Some 250 000 000 new Metorex ordinary shares of 10 c each will be offered to shareholders at a price of R3,60 a share, representing a 14% discount to the 30-day volume weighted average share price of Metorex ordinary shares as at January 27.
The claw-back subscribers include the State-owned Industrial Development Corporation, Polaris Capital Management, Minerales Y Productos Derivados, Coronation Asset Management, the Standard Bank of South Africa and Old Mutual.
"Our new focus is on sustainable growth and expansion," Metorex CEO Terence Goodlace said.
Goodlace said that growth would centre on the development of the company's central African copper deposits at Musonoi/Dilala East, Kinsenda and Lubembe in the Democratic Republic of Congo.
He said that the purposed of the capital raising was to secure funding for more exploration drilling at the three growth sites; the servicing of holding costs at Kinsenda; the disposal of Consolidated Murchison or the placing of this antimony mine on care and maintenance; and the creation of sufficient financial reserves to place the company on a sustainable growth path.
Converting Ruashi debt into a nonrecourse facility would allow Metorex to introduce new debt levels to its other projects as well as trigger a debt holiday.
The debt holiday, Goodlace explained, would strengthen the company's balance sheet and allow Metorex to live out its unfavourable hedges until they expired in June.
The Ruashi debt revision included the granting of hedge freedom and Metorex being absolved from the obligation of incurring any further hedges.
The suite of proposed changes would allow Metorex to benefit from Ruashi earlier, especially after the company exited its hedges.

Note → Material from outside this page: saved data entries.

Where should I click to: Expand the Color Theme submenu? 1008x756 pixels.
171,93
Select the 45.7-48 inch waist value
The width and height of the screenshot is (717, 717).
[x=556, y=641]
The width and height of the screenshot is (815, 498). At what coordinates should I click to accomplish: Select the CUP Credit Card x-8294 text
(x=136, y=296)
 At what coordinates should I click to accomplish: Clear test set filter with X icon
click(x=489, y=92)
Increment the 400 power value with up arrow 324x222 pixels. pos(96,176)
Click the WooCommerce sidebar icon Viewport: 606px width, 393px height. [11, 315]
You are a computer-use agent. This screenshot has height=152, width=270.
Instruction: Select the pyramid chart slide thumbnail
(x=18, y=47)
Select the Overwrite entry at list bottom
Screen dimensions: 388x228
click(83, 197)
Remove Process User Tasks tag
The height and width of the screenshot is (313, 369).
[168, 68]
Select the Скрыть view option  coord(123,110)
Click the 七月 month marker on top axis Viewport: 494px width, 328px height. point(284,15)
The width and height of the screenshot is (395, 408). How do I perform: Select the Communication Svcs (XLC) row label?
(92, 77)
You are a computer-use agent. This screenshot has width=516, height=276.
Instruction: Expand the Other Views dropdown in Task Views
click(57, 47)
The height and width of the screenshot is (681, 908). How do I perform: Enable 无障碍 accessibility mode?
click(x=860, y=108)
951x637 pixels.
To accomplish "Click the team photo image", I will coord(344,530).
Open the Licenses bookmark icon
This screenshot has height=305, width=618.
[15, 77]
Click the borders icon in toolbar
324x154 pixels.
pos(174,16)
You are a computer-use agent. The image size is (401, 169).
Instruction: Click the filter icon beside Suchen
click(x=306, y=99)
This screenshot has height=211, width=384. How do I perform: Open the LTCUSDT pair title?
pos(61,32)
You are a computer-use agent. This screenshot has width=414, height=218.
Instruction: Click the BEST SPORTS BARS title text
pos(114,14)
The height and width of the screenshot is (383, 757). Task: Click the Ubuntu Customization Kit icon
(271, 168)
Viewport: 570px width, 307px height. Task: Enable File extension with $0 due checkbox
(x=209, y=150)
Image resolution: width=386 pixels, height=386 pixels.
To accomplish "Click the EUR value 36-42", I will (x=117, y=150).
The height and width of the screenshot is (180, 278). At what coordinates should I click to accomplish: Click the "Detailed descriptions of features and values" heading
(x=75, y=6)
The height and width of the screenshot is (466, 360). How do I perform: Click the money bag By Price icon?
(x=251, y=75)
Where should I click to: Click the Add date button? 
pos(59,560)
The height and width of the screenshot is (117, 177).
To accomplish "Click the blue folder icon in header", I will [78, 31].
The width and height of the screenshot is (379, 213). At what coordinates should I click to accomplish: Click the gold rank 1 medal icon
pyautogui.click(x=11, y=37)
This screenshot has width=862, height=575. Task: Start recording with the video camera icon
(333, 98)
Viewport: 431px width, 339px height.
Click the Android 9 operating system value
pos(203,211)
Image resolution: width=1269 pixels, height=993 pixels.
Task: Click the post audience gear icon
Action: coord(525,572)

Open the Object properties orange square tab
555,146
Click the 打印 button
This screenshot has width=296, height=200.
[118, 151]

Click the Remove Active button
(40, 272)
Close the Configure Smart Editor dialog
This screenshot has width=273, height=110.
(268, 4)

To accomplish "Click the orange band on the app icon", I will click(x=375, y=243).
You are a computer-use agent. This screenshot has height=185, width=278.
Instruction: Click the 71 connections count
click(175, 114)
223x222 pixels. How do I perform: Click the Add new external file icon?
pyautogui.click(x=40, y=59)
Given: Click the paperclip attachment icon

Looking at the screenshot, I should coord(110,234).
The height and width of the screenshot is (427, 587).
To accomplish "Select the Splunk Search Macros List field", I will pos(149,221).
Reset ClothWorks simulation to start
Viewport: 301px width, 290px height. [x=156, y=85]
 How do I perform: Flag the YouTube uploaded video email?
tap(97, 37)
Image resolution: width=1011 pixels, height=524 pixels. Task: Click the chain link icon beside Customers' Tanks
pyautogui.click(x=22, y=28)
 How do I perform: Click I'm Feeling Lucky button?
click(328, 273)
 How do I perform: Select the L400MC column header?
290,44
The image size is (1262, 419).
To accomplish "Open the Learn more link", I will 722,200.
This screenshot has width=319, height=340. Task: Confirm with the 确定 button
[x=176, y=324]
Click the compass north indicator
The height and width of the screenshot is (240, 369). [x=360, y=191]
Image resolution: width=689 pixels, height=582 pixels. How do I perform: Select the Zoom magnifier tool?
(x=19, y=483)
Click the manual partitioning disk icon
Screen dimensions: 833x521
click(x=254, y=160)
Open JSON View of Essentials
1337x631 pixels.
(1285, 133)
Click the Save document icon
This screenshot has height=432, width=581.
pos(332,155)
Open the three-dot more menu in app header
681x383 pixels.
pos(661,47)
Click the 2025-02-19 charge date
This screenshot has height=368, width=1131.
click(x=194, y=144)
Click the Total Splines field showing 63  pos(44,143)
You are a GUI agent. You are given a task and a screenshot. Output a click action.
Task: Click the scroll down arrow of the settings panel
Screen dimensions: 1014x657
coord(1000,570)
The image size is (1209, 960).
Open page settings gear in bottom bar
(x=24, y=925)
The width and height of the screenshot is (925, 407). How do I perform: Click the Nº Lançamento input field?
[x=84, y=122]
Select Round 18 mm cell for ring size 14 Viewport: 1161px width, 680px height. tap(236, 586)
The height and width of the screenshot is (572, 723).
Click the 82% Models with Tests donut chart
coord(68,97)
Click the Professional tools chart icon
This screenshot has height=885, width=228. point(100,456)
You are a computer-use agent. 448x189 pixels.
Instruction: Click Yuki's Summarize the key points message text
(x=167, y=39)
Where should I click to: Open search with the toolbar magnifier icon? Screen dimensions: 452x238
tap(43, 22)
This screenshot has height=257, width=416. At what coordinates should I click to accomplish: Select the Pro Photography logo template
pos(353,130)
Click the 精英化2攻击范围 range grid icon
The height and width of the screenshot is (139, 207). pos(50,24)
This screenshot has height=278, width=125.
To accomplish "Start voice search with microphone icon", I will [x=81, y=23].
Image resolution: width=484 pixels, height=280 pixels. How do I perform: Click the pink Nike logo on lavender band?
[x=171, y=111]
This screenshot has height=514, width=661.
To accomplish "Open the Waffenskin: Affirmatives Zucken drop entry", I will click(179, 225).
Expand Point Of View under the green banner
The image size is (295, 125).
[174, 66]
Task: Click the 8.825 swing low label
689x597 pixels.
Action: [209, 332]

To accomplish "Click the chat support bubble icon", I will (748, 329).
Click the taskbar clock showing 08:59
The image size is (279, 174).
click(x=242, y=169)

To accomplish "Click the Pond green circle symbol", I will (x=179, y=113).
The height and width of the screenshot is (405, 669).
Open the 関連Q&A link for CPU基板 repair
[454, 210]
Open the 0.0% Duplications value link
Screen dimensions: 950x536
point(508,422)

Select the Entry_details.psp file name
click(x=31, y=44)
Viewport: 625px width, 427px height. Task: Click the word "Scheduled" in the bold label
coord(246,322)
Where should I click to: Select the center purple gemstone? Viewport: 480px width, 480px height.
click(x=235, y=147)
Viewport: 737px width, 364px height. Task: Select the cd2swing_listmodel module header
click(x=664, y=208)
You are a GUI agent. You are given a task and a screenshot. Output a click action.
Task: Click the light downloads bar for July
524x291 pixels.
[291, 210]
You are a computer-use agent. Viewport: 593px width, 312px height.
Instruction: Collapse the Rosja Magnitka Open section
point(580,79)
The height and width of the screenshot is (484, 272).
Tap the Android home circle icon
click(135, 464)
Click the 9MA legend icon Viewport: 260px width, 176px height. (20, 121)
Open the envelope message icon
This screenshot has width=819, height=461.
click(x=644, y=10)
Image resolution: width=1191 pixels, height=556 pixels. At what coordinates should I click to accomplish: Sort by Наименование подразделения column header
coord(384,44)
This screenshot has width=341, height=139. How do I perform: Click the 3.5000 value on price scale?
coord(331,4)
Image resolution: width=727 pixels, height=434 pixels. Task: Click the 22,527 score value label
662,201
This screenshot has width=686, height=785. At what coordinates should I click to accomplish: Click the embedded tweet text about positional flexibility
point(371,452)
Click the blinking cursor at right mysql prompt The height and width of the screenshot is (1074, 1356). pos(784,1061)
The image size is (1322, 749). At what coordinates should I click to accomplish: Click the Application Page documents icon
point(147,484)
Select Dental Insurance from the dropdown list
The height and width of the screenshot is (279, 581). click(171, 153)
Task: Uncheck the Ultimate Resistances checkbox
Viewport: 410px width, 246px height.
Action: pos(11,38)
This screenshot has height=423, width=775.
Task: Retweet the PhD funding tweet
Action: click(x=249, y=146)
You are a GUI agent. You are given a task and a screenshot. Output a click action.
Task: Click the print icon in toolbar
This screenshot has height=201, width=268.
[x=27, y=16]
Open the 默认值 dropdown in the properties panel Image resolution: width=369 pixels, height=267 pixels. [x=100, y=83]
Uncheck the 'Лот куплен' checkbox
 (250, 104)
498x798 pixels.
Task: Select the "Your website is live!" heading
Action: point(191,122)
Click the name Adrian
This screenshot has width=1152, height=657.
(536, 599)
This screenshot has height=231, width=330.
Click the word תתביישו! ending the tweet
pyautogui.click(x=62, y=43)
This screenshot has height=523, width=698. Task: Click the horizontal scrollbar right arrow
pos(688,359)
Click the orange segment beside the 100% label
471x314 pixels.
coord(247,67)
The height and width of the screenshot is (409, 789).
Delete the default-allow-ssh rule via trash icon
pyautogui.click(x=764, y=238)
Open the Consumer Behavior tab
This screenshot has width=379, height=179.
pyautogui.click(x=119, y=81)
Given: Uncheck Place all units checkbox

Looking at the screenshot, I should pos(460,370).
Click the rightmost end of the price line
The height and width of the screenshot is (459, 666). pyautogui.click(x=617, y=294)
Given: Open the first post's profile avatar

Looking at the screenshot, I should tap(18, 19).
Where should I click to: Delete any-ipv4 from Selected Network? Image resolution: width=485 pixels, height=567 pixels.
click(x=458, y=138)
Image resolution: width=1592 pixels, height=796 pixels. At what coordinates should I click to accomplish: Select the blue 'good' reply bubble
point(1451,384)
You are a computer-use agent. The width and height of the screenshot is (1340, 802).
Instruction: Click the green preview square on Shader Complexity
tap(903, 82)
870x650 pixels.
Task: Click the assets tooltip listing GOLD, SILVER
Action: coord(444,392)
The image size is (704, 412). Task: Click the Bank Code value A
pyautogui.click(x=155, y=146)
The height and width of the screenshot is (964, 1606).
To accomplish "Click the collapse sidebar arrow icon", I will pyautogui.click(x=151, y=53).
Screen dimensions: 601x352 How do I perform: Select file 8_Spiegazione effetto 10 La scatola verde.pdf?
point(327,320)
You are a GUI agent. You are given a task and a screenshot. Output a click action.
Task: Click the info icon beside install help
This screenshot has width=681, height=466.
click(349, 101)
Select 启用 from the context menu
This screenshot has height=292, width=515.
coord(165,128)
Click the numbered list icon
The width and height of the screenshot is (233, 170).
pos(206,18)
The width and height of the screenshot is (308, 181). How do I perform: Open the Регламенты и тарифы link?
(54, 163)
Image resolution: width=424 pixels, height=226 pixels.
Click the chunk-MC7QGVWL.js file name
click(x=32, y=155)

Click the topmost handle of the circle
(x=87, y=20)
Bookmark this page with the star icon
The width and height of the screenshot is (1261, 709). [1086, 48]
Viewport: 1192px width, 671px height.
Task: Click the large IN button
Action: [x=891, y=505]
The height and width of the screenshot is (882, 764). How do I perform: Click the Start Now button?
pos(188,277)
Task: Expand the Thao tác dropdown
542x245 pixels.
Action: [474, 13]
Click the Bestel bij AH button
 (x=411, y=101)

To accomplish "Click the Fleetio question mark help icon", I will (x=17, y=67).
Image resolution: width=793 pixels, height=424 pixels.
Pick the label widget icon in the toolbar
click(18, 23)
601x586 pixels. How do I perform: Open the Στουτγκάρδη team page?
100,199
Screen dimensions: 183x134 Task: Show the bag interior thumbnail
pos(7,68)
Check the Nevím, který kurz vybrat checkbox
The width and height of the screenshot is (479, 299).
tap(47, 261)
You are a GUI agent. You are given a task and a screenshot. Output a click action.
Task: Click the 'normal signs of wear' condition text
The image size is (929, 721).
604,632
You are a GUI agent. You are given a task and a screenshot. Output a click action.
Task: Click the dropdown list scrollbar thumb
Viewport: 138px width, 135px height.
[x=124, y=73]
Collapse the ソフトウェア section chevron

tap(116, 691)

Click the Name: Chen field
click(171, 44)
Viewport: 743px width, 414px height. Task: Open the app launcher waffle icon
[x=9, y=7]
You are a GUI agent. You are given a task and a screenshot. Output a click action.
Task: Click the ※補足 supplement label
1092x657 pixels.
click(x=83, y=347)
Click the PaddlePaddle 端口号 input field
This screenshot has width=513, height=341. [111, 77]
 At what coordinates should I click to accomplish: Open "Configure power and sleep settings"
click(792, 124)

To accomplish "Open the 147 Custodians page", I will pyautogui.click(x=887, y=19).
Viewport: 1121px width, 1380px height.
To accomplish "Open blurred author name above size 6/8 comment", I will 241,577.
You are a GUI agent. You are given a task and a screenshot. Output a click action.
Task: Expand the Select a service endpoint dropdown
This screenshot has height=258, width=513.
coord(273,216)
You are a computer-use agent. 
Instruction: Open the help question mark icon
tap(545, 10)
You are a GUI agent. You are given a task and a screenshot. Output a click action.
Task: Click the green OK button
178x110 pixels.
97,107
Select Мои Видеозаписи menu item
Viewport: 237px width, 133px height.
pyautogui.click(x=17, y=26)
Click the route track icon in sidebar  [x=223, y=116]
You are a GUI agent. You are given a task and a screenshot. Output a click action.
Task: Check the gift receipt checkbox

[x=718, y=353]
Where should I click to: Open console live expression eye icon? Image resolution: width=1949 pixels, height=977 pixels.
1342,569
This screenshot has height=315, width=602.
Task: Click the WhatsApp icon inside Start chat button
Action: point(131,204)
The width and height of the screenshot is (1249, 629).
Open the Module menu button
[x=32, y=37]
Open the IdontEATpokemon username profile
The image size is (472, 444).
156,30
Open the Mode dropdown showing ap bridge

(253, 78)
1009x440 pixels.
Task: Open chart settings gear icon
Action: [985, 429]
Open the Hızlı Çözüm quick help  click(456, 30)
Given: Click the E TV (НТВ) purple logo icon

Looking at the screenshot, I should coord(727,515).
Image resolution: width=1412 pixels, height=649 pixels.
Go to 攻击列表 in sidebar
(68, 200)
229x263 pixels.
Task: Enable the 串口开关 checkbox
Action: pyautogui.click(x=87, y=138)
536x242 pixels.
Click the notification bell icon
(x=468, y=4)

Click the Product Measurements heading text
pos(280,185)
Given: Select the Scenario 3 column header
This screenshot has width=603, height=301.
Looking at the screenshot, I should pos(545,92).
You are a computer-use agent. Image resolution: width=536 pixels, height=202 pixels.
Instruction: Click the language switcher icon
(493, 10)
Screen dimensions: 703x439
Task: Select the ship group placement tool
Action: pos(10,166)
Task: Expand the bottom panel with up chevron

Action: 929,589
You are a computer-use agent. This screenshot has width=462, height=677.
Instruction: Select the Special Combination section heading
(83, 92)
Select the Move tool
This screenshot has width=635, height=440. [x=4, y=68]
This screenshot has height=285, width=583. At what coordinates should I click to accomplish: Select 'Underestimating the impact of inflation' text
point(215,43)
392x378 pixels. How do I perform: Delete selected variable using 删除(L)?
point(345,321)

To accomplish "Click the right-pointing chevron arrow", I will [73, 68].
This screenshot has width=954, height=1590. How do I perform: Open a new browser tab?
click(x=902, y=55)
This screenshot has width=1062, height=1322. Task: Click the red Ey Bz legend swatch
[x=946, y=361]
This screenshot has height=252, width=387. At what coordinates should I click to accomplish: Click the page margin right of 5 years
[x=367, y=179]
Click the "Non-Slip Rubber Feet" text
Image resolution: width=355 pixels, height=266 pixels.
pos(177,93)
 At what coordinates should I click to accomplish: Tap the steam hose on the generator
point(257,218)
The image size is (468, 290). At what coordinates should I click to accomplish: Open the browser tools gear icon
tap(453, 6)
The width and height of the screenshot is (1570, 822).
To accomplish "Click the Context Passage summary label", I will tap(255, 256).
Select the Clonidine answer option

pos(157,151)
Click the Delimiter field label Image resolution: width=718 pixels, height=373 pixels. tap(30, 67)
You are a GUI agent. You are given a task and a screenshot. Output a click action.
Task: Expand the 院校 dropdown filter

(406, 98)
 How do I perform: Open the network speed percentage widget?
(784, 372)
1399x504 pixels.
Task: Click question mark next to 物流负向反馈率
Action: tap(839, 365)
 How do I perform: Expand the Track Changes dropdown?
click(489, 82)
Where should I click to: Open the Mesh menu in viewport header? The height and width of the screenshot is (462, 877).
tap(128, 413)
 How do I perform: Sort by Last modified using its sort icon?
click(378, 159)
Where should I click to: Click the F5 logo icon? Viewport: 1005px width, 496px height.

While in 2008 the then cash-strapped company was forced to revise its growth strategy to one of survival, the new management team put in place last year had produced a new mine plan, established two new pits and processed 300 000 t of copper ore at Ruashi in the December quarter.
Ruashi was expected to produce 36 000 t/y of copper and up to 5 000 t/y of cobalt at a cost of less than $2 800/t , net of cobalt credits and excluding financing charges.
Ruashi's solvent extraction/electrowinning plant was virtually complete after more than R752-million had been spent on it in the 2009 financial year.